A line is going around Wall Street: the S&P 500’s Shiller P/E (CAPE) has hit 41, above where it stood before the 1929 crash, therefore collapse is imminent. This is market timing at its most linear — treating a static valuation number as a countdown clock suspended overhead, as if the market must drop the instant the needle touches some mark.

But high valuation has never crushed a market by itself. Expensive has never been the reason things turn.

The error is in the mental picture. Most people imagine valuation as a ceiling pressing down from outside: the higher it gets, the closer the collapse. But valuation is not suspended outside the market — it is a node inside the credit network. Price is part of credit; valuation is part of credit. A high valuation does not sit passively waiting to be punctured. It actively supplies its own blood: high prices create collateral, collateral creates credit, credit creates buying, buying lifts prices. It is a loop climbing on its own shoulders — reflexivity in its purest form: the high valuation is manufacturing the very credit that supports the high valuation. In that sense, the moment a bubble is most “expensive” is often the moment it is self-reinforcing most fiercely — and hardest to kill.

So the true reversal never arrives at “expensive reaches some number.” It arrives when liquidity hits its physical limit. On the way up: (1) high valuations attract marginal money, (2) marginal money lifts collateral values, (3) collateral values carry more leverage — the higher the valuation, the happier the machine spins. Only when the marginal dollar fails to arrive, the marginal buyer disappears, and leverage is forced to unwind does the chain snap at some link — then (1′) collateral gets run on, (2′) funding drains out, (3′) valuation is punctured, and the whole loop floods back downhill. What crushes it is not that valuation got too high. It is that the money ran out. What breaks a bubble is never price — it is liquidity.

Look back at the tops everyone cites: not one was crushed by a valuation number. In 1929, 2000, 2021, valuations had been “absurdly expensive” long before the crash — and the market climbed a great deal further anyway. Investors who time with CAPE tend to get vertigo halfway up the mountain, step off, and watch it double again. Keynes settled this long ago: “Markets can stay irrational longer than you can stay solvent.” Valuation can answer is it expensive; it cannot answer when does it fall. Taking the answer to the first question as the answer to the second is itself a serious collapse of dimensions.
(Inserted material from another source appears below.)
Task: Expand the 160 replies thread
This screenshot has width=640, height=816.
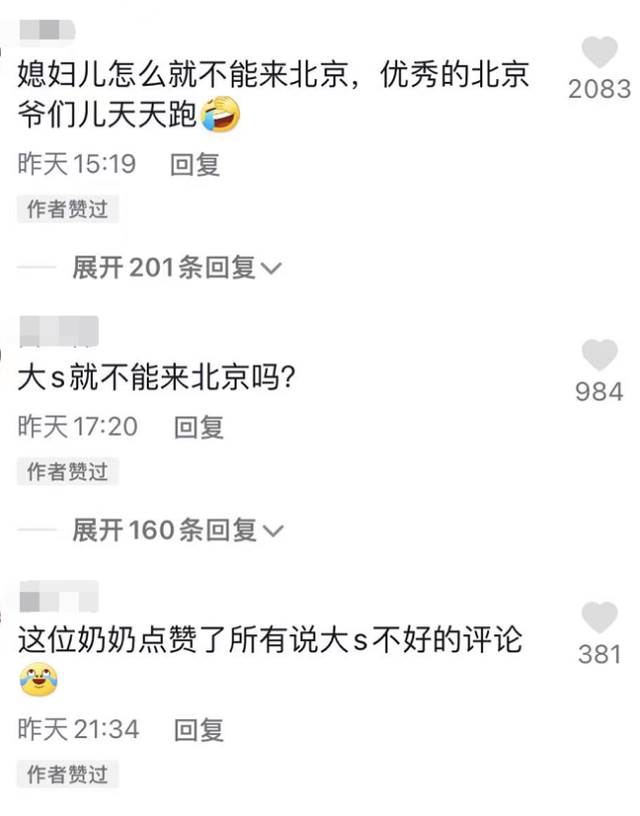Action: [x=176, y=530]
None of this says valuation is useless. The opposite: valuation is an excellent mirror — it reflects the greed in the crowd, the looseness of credit, the temperature of the narrative. A CAPE of 41 tells you faithfully how much the market is paying for the future and how thin a cushion it has kept. But a mirror is for seeing yourself clearly, not a whip for beating the market. Recognizing “this is very expensive” is clarity; deducing “so it crashes now” is a different thing — the arrogance of believing you can compute the detonation point of a complex system. Real humility is admitting you cannot compute the top, and instead watching the one physical boundary that matters: is money still flowing in, and can the marginal unit of leverage still be added.

In the end, high valuation is an effect, not a cause — a gauge of sentiment and credit expansion written into price, not a detonator that can fire itself. It crushes no one on its own. What decides life and death is always that invisible line drawn overhead — the physical limit of liquidity. Before it is breached, the most expensive market can stay expensive far longer; after it is breached, no valuation is cheap enough to catch the fall.

Valuation answers only "is it expensive," never "when does it fall"; what topples a bubble is never the price being too high — it is the money, running out.